→ WORK REQUIRED
A stretch of the entries below is to be set down exactly, running from the line with "The height and width of the screenshot is (575, 750)." through the line with "You are a computer-use agent. Viewport: 1169px", both included, and no other line.

Stored records
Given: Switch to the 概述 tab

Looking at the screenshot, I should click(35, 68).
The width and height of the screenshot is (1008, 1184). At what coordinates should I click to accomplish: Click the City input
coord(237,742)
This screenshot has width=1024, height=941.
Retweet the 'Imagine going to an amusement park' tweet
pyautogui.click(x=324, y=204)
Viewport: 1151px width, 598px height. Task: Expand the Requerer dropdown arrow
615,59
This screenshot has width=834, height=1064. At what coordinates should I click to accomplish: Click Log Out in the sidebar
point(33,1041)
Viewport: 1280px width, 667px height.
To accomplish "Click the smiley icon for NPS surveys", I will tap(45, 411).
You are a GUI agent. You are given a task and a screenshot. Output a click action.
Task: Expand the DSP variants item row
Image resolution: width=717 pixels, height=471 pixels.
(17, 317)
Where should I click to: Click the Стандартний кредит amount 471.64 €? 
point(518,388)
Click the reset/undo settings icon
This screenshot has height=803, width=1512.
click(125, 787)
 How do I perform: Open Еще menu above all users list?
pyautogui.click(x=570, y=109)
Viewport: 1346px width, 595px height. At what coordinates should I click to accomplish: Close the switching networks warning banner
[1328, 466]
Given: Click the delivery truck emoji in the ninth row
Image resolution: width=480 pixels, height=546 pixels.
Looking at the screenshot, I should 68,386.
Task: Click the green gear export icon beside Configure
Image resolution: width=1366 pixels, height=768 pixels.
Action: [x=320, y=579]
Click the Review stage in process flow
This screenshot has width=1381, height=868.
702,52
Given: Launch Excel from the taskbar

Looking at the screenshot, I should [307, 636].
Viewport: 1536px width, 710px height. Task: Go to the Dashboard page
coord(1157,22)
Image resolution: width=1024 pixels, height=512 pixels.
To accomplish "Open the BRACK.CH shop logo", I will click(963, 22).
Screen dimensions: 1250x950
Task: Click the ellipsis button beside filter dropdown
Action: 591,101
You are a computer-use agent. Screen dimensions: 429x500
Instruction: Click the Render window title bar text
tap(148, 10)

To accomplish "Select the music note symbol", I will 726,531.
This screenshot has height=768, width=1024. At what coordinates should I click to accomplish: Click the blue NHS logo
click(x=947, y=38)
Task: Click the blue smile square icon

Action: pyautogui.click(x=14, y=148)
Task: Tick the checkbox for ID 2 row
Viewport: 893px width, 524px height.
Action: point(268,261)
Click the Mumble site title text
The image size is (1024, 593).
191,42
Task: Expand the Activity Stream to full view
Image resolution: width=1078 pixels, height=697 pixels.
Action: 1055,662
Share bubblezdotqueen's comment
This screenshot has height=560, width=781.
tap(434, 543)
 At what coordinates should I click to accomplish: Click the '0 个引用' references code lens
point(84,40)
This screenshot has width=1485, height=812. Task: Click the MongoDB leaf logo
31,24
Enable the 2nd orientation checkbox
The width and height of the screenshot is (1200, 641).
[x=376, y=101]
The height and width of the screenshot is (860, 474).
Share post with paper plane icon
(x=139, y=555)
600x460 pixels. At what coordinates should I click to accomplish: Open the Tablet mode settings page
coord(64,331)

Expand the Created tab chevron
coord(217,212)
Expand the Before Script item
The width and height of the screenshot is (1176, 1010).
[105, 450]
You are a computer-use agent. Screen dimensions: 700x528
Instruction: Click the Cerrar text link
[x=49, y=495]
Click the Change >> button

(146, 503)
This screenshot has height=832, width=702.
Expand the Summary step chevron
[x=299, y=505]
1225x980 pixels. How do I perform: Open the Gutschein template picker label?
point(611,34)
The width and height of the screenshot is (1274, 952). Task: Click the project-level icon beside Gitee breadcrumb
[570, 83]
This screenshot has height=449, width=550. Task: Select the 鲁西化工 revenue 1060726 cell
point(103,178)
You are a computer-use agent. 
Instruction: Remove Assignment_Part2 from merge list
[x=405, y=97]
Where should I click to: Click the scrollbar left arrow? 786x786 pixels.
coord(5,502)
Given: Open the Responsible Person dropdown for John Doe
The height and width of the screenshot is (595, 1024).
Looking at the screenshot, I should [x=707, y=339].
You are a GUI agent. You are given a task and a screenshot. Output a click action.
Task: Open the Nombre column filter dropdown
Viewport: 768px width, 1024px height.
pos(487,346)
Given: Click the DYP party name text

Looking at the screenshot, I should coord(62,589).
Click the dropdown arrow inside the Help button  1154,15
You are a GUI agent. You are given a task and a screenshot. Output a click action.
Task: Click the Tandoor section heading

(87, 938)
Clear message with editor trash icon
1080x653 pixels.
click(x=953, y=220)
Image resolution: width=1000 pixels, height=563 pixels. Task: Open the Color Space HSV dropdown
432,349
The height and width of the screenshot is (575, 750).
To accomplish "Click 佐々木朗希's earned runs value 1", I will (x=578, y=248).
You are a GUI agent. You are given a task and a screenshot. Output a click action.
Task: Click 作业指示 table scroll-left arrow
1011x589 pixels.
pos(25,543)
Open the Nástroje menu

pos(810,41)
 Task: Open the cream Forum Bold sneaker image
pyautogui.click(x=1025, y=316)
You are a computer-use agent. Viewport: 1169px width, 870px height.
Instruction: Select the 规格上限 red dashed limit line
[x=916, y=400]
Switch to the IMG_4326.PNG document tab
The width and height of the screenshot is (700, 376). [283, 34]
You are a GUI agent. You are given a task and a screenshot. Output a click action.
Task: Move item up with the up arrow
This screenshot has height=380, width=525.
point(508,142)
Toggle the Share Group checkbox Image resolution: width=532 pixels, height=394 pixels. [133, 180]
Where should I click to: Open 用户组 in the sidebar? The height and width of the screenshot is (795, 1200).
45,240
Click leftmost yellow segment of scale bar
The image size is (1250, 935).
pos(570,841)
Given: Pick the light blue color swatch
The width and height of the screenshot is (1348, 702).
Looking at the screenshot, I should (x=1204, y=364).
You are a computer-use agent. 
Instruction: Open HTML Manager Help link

→ ANSWER BELOW
The height and width of the screenshot is (575, 750).
To accomplish "Click 佐々木朗希's earned runs value 1", I will (x=578, y=248).
You are a GUI agent. You are given a task and a screenshot. Output a click action.
Task: Click 作业指示 table scroll-left arrow
1011x589 pixels.
pos(25,543)
Open the Nástroje menu

pos(810,41)
 Task: Open the cream Forum Bold sneaker image
pyautogui.click(x=1025, y=316)
You are a computer-use agent. Viewport: 1169px width, 870px height.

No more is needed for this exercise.